— WORK INSTRUCTIONS —
What follows is a block of records; reproduce all of it verbatim.

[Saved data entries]

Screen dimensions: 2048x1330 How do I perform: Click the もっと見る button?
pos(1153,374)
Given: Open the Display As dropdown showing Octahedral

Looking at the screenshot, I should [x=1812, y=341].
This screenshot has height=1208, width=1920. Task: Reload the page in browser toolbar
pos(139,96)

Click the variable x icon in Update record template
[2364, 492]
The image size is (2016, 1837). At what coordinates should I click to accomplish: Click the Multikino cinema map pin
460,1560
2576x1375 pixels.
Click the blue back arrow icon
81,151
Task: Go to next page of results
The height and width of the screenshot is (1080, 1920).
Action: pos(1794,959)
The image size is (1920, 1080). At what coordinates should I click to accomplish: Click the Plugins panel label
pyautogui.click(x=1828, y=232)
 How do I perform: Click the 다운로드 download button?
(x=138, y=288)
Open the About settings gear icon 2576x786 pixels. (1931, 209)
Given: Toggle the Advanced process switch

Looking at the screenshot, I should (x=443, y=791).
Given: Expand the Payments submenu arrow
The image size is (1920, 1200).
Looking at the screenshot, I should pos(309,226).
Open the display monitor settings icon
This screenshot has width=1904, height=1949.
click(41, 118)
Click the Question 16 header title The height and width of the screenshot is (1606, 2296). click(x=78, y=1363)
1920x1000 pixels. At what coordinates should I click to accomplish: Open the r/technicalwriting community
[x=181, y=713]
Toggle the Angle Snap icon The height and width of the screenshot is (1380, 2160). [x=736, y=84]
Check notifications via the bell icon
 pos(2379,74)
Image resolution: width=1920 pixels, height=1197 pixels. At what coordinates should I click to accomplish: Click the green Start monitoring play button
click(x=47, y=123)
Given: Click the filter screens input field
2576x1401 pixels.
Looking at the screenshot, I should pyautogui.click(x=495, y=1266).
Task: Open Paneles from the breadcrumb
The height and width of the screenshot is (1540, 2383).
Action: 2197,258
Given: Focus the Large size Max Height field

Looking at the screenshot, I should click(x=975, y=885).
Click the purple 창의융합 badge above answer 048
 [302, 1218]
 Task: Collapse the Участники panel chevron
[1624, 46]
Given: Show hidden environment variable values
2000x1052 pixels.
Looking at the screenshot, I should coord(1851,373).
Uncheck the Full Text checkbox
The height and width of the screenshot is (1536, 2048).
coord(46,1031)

— EXPECTED ANSWER —
Screen dimensions: 2048x1330 How do I perform: Click the もっと見る button?
pos(1153,374)
Given: Open the Display As dropdown showing Octahedral

Looking at the screenshot, I should [x=1812, y=341].
This screenshot has height=1208, width=1920. Task: Reload the page in browser toolbar
pos(139,96)

Click the variable x icon in Update record template
[2364, 492]
The image size is (2016, 1837). At what coordinates should I click to accomplish: Click the Multikino cinema map pin
460,1560
2576x1375 pixels.
Click the blue back arrow icon
81,151
Task: Go to next page of results
The height and width of the screenshot is (1080, 1920).
Action: pos(1794,959)
The image size is (1920, 1080). At what coordinates should I click to accomplish: Click the Plugins panel label
pyautogui.click(x=1828, y=232)
 How do I perform: Click the 다운로드 download button?
(x=138, y=288)
Open the About settings gear icon 2576x786 pixels. (1931, 209)
Given: Toggle the Advanced process switch

Looking at the screenshot, I should (x=443, y=791).
Given: Expand the Payments submenu arrow
The image size is (1920, 1200).
Looking at the screenshot, I should pos(309,226).
Open the display monitor settings icon
This screenshot has width=1904, height=1949.
click(41, 118)
Click the Question 16 header title The height and width of the screenshot is (1606, 2296). click(x=78, y=1363)
1920x1000 pixels. At what coordinates should I click to accomplish: Open the r/technicalwriting community
[x=181, y=713]
Toggle the Angle Snap icon The height and width of the screenshot is (1380, 2160). [x=736, y=84]
Check notifications via the bell icon
 pos(2379,74)
Image resolution: width=1920 pixels, height=1197 pixels. At what coordinates should I click to accomplish: Click the green Start monitoring play button
click(x=47, y=123)
Given: Click the filter screens input field
2576x1401 pixels.
Looking at the screenshot, I should pyautogui.click(x=495, y=1266).
Task: Open Paneles from the breadcrumb
The height and width of the screenshot is (1540, 2383).
Action: 2197,258
Given: Focus the Large size Max Height field

Looking at the screenshot, I should click(x=975, y=885).
Click the purple 창의융합 badge above answer 048
 [302, 1218]
 Task: Collapse the Участники panel chevron
[1624, 46]
Given: Show hidden environment variable values
2000x1052 pixels.
Looking at the screenshot, I should coord(1851,373).
Uncheck the Full Text checkbox
The height and width of the screenshot is (1536, 2048).
coord(46,1031)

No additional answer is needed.